[SOURCE EXCERPT]
──────────────────────────────
These types of businesses are called lifestyle businesses, as they exist to yield a desired lifestyle to the owner. Such owners may reach a point of contentment with their business, where it’s enough for them to maintain what they have. They don’t need to open new locations because adding more of the same work for more money isn’t a bargain that sounds attractive to these types.

Or they’ll go the opposite route, and it’s never enough. They will be always working on something new and something more ambitious than, quite frankly, it needs to be. But if you are ultimately serving yourself with your ambitious build, then maybe it is as ambitious as it needs to be.

If Felix Barrett’s recent press statement is to be believed, Punchdrunk has produced their last masked show with the closing of The Burnt City and will pursue new structures ahead. Which I think is wild—they have a model that works. But that’s what a business in it for the owners would choose to do. They’re bored. They crave what is new.

Look, Felix, but I’M NOT BORED. The Burnt City is exquisite.
For them

Finally, we come to those who are externally motivated by them, whoever they are: the audience, viewer, player, customer. These creators will spare no expense to deliver something that truly wows the receiver. The sky is not too high.

It’s as if they are in the business of gift-giving.

Are they in love? I wonder.

These owners will be especially keen to receive feedback and adapt the product accordingly. They will want to make sure it works for the gift-receiver. They will often act irresponsibly when it comes to money.

People who prioritize their audience are how we get such indulgences as Molly’s Game and The Dome. Rumor has it neither will make their money back, but rumor has it the creators just don’t care. That’s not what they set out to do. They set out to blow your mind. That’s what matters.

Patented Dome Smiles™

Probably most TERPECA owners are them-motivated people. The games that make that list are irresponsible and off-the-hook.

Enjoy the gift.

My ranking

It will come as little surprise to my avid readers. For my part in Strange Bird Immersive, I am motivated by…

  1. Them.
  2. Money.
  3. Me.

I want to move people. I want to connect at the heart. I want to make my audience feel violently alive, aware of the full span of their lungs, flush with possibility. I want to do that so badly. And I will rewrite it if you don’t get that.

Perhaps the order of 2 and 3 was surprising to you? Where I ranked money surprised me, too. Fiscally, we’ve always structured our business to run a responsible profit, but I’d like to go further still in pursuing that value. Lucidity was designed at the outset to counter the fiscally questionable structure of The Man From Beyond—without sacrificing quality, of course.

It’s wonderful to create things, the sense of purpose I have every morning shoots me out of bed like a rocket, but at the end of the day, I am very open to replicating our experiences in other locations (that is, to make money), rather than always pushing the boundaries of what I can do. Opening other locations some day also serves my primary goal of reaching more people.

How to measure a successful business?

Once I had this lens at my disposal, I started to understand the wide variety of businesses out there. It has made me far less judgy of other people’s approaches. There are many ways to define a successful business beyond maximizing profits.

I’ve always resented immersive experiences that can afford to abandon all hope of making the investment back, as it makes those of us who don’t have that funding look weak in comparison. But nowadays, I feel less angry with the ones who can throw profit to the winds and more grateful that they choose to spend their money on me. So now I simply say, “Thank you.”
──────────────────────────────
Items drawn from a data source
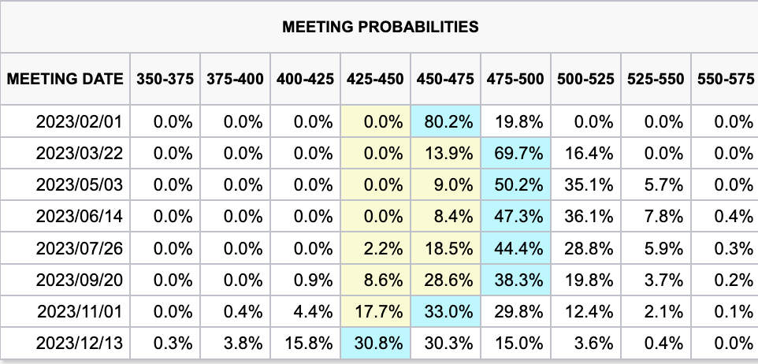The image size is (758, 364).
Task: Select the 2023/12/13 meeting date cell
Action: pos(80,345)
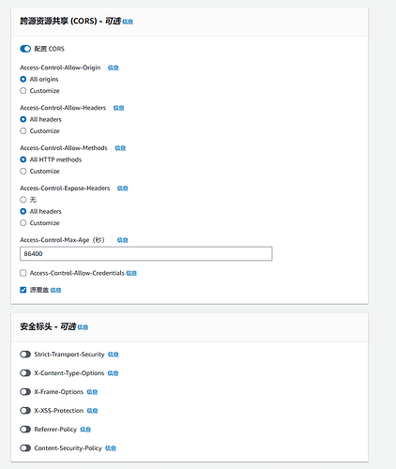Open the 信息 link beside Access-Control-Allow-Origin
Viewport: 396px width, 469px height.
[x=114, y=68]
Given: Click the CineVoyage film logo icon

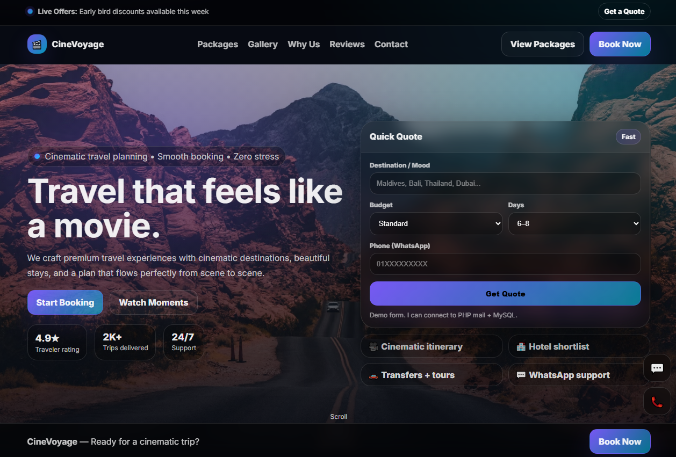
──────────────────────────────
[GIVEN EXERCISE]
Return the part of the essay on what drives business owners between "Once I had this" and "beyond maximizing profits.", inclusive. These records stand apart from the essay on what drives business owners.

[WRITTEN ANSWER]
Once I had this lens at my disposal, I started to understand the wide variety of businesses out there. It has made me far less judgy of other people’s approaches. There are many ways to define a successful business beyond maximizing profits.